Ah, one of life’s great questions – does size matter? In winding up my Dad’s affairs I’ve had to deal with a number of financials institutions lately, and the service I’ve experienced from them has differed markedly. The best service has come from Monmouthshire Building Society and Nationwide Building Society. I’ll come back to them and why I think they’ve cracked it later in this post. For now – let’s get the bad guys out of the way:
Credit Suisse – Award for Confusion
Credit Suisse at first refused to return my Dad’s death certificate and then followed up with a series of forms to fill out, each one duller and more complicated than the previous. Trying to find their phone number is like looking for a needle in a haystack, and the disinterested way with which I was dealt with kinda left me thinking I wish I’d found the needle instead and used it to gently stab myself in the eye.

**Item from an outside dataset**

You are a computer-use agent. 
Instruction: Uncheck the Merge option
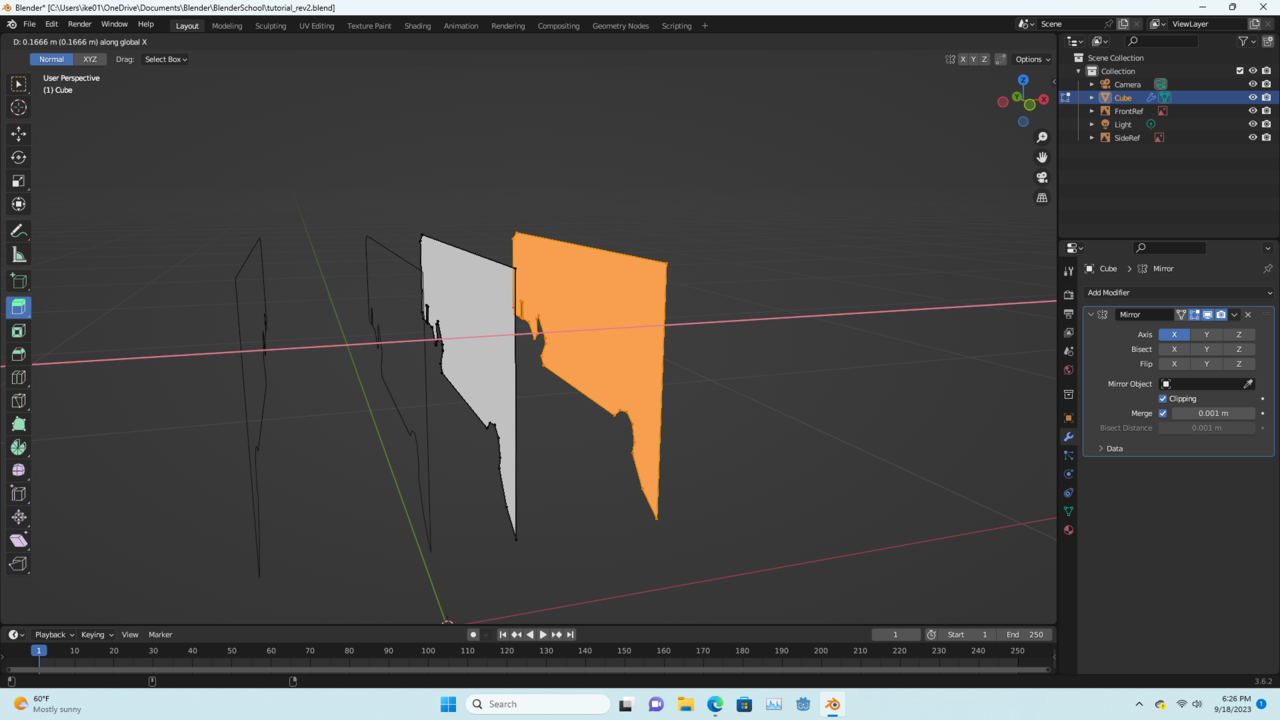tap(1162, 413)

National Savings – Award for Speed
After waiting longer for National Savings to answer the phone than all the other organisations, once I got through to them they rushed and harried me like no other company could. I’ve never felt hassled off the phone so quickly, each question felt like a total inconvenience to them, each request for more information met with a sense of reluctance and unpleasantness. I’ll wager the staff are measured on call times or some other dumb pointless thing that drives them to deliver awful service. I feel for the people in the National Savings call centre, from my experience it felt like a totally crap place to work. I realise that for most things the Government provides, we have no choice but to use them, but come on – you’re operating in a competitive market place here!
Now back to the good guys.
Monmouthshire and Nationwide Building Societies – Joint Award for Being Human
The Nationwide has a bereavement team. You get given their number when you first inform them of the death and thereafter, everything is dealt with sympathetically and straightforwardly. In the case of the Monmouthshire, I was fortunate to deal with Kim. Every phone call, every piece of correspondence was between the two of us. I was listened to, and as a result of listening, Kim was able to deal with my claim proactively and supportively. Thanks Kim.
The Monmouthshire has total assets of £742m, and Nationwide has £196,129m. Both are small compared to Credit Suisse’s asset pile of £1,049,165m, and the UK Government, which owns assets values at £337bn. And both Monmouthshire and Nationwide are mutual societies, run explicitly for the benefit of their members. Credit Suisse are a plc, and the UK Government is, well it is what it is.
So from my experience, the size and ownership structure of companies matters. It seems to make it easier for employees to exceed my reasonable service expectations, willingly too. What do you think?